(Requirements): Format everything from the beginning of the records up to and including the line with "The width and height of the screenshot is (1009, 509)." as a numbered list, leaving out any blank lines.

## Begin Supplied information

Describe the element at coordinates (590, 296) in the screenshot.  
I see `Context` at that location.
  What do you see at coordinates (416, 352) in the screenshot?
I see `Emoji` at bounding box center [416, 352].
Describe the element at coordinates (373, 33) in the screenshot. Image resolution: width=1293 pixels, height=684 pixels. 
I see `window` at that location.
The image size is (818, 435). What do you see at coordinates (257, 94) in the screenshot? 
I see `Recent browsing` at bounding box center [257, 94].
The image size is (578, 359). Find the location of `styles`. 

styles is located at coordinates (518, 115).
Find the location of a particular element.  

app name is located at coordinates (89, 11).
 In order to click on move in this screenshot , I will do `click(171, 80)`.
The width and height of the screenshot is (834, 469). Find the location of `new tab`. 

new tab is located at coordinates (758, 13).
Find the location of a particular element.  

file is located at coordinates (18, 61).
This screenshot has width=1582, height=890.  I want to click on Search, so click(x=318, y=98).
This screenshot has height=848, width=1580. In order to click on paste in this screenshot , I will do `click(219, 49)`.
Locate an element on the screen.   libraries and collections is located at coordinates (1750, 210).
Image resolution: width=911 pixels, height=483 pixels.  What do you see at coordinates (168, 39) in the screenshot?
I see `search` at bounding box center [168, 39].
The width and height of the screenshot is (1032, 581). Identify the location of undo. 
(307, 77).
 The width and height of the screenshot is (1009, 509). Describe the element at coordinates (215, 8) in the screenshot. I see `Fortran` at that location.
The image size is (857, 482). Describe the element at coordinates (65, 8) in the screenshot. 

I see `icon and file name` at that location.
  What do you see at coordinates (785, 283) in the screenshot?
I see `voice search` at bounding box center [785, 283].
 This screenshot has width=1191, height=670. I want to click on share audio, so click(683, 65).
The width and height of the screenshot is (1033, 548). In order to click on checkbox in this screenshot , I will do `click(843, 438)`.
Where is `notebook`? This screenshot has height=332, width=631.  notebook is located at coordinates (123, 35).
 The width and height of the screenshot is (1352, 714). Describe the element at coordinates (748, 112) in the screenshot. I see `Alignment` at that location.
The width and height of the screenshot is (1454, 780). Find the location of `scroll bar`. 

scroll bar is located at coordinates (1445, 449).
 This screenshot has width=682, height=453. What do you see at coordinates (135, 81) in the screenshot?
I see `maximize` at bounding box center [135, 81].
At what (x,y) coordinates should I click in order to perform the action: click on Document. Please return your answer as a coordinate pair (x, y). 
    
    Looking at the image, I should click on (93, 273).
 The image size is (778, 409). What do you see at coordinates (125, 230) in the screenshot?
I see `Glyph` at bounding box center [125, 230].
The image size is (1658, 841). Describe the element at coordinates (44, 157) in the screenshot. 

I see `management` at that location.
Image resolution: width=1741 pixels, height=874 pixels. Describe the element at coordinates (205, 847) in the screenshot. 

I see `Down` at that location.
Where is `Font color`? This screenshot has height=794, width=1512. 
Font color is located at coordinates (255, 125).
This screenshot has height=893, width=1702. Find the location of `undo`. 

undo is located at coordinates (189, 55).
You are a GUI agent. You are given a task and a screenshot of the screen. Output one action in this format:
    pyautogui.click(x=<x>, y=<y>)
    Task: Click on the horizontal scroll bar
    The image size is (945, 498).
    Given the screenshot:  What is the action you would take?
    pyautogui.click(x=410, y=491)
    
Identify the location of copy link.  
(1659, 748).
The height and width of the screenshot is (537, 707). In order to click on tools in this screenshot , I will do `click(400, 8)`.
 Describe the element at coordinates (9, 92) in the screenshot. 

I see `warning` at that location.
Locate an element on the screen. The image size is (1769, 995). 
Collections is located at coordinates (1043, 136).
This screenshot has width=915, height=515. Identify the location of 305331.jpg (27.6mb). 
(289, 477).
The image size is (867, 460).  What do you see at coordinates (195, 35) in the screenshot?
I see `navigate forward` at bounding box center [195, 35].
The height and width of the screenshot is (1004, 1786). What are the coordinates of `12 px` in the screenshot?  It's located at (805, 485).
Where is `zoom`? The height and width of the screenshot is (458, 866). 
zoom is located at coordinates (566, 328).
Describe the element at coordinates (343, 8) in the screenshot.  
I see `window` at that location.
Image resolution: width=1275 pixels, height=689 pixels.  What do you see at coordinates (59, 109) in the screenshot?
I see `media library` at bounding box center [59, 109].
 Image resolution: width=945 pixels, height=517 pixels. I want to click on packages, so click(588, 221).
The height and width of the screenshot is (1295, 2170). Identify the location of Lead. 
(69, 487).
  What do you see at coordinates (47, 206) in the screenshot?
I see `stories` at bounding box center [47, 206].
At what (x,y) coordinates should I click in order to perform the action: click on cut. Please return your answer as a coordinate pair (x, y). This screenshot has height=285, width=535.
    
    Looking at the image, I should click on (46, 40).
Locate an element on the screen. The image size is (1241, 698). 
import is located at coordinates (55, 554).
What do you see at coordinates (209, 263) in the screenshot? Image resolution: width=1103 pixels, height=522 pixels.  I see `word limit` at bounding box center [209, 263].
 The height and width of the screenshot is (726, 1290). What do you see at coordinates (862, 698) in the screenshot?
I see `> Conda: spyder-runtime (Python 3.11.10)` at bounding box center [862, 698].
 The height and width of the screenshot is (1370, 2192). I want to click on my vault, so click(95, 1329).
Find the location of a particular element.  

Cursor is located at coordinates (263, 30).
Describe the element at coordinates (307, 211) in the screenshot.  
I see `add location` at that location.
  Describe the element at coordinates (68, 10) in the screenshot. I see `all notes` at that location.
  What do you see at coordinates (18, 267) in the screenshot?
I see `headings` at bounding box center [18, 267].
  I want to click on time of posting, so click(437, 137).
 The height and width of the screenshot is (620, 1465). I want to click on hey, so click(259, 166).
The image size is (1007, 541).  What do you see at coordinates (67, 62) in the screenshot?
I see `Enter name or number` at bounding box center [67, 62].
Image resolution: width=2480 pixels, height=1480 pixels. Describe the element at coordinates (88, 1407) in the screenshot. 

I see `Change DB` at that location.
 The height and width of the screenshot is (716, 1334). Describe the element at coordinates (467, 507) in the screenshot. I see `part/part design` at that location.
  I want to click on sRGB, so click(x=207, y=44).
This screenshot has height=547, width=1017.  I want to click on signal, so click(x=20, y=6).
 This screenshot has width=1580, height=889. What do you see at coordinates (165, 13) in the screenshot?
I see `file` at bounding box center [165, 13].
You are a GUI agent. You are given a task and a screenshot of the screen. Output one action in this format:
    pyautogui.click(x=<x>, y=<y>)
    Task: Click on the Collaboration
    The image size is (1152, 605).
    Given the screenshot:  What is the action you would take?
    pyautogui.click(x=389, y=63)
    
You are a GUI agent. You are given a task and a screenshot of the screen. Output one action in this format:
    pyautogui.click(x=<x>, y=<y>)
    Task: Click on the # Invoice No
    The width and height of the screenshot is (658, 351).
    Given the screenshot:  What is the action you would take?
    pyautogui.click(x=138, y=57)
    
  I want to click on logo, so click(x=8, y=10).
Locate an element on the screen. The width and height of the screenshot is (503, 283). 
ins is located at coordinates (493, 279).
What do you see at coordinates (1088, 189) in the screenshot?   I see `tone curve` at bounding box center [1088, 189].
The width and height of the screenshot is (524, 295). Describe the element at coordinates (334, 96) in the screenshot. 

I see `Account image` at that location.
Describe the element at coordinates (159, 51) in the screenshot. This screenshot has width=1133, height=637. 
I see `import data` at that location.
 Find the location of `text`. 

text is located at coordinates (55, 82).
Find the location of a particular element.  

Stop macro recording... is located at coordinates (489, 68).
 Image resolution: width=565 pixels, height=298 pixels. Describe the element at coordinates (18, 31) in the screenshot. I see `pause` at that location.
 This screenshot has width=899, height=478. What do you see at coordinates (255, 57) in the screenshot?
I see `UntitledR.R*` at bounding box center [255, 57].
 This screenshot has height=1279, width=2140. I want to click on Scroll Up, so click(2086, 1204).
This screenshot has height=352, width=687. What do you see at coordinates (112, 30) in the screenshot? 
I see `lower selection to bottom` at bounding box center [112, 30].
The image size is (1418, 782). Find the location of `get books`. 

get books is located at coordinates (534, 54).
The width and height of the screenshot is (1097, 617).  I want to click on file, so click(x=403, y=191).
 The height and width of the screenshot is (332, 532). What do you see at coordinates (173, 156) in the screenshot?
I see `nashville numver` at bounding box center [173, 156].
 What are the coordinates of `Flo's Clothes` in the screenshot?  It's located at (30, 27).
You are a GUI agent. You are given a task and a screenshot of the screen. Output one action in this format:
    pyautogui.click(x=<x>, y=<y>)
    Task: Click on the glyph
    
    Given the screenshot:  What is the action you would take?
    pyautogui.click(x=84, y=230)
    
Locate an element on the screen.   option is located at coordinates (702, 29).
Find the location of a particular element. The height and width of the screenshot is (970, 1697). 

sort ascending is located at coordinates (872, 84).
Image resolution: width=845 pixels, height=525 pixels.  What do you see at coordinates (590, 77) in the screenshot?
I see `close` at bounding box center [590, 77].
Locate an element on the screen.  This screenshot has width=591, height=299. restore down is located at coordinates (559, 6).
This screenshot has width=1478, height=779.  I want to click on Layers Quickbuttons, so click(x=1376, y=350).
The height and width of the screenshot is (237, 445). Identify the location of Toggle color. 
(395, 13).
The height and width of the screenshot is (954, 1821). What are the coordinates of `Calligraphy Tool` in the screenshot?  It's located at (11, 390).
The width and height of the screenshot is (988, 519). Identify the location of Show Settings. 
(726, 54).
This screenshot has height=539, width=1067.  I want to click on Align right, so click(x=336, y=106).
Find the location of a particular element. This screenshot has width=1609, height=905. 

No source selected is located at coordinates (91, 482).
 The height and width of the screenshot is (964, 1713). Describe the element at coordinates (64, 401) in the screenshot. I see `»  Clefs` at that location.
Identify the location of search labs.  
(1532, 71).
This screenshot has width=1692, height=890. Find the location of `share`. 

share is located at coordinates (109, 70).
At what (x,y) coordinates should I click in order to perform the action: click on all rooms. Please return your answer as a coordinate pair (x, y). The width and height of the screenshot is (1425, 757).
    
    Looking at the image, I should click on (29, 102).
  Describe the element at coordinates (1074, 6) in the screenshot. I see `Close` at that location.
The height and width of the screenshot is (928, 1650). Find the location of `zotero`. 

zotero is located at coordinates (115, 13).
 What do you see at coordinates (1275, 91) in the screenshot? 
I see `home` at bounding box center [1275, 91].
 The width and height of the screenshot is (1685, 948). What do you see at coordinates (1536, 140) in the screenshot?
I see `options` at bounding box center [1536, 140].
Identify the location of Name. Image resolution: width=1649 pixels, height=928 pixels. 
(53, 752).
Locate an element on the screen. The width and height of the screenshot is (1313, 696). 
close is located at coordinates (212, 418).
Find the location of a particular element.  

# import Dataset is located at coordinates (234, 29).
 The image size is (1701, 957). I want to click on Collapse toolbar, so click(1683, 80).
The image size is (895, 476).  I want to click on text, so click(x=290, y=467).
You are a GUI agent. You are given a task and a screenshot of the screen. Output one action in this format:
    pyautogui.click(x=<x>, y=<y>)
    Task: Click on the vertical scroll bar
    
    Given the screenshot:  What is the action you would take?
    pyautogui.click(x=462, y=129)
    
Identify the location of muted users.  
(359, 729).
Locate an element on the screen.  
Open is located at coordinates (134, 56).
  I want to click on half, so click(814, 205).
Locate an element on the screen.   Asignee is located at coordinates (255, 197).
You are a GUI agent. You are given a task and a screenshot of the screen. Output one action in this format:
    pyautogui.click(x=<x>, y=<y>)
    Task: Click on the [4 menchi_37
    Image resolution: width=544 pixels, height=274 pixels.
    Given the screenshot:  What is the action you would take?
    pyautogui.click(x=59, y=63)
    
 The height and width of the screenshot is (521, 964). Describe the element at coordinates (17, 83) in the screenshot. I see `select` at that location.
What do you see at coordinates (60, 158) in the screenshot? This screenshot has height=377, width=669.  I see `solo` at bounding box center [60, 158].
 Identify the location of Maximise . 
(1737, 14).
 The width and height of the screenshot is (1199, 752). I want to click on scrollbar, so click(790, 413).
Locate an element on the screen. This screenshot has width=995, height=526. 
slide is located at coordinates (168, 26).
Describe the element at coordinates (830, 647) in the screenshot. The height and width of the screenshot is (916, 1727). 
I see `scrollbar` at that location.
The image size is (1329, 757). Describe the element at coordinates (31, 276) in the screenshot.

## End Supplied information

(Finished answer):
1. Describe the element at coordinates (590, 296) in the screenshot.  
2. I see `Context` at that location.
3.   What do you see at coordinates (416, 352) in the screenshot?
4. I see `Emoji` at bounding box center [416, 352].
5. Describe the element at coordinates (373, 33) in the screenshot. Image resolution: width=1293 pixels, height=684 pixels. 
6. I see `window` at that location.
7. The image size is (818, 435). What do you see at coordinates (257, 94) in the screenshot? 
8. I see `Recent browsing` at bounding box center [257, 94].
9. The image size is (578, 359). Find the location of `styles`. 
10. styles is located at coordinates (518, 115).
11. Find the location of a particular element.  
12. app name is located at coordinates (89, 11).
13.  In order to click on move in this screenshot , I will do `click(171, 80)`.
14. The width and height of the screenshot is (834, 469). Find the location of `new tab`. 
15. new tab is located at coordinates (758, 13).
16. Find the location of a particular element.  
17. file is located at coordinates (18, 61).
18. This screenshot has width=1582, height=890.  I want to click on Search, so click(x=318, y=98).
19. This screenshot has height=848, width=1580. In order to click on paste in this screenshot , I will do `click(219, 49)`.
20. Locate an element on the screen.   libraries and collections is located at coordinates (1750, 210).
21. Image resolution: width=911 pixels, height=483 pixels.  What do you see at coordinates (168, 39) in the screenshot?
22. I see `search` at bounding box center [168, 39].
23. The width and height of the screenshot is (1032, 581). Identify the location of undo. 
24. (307, 77).
25.  The width and height of the screenshot is (1009, 509). Describe the element at coordinates (215, 8) in the screenshot. I see `Fortran` at that location.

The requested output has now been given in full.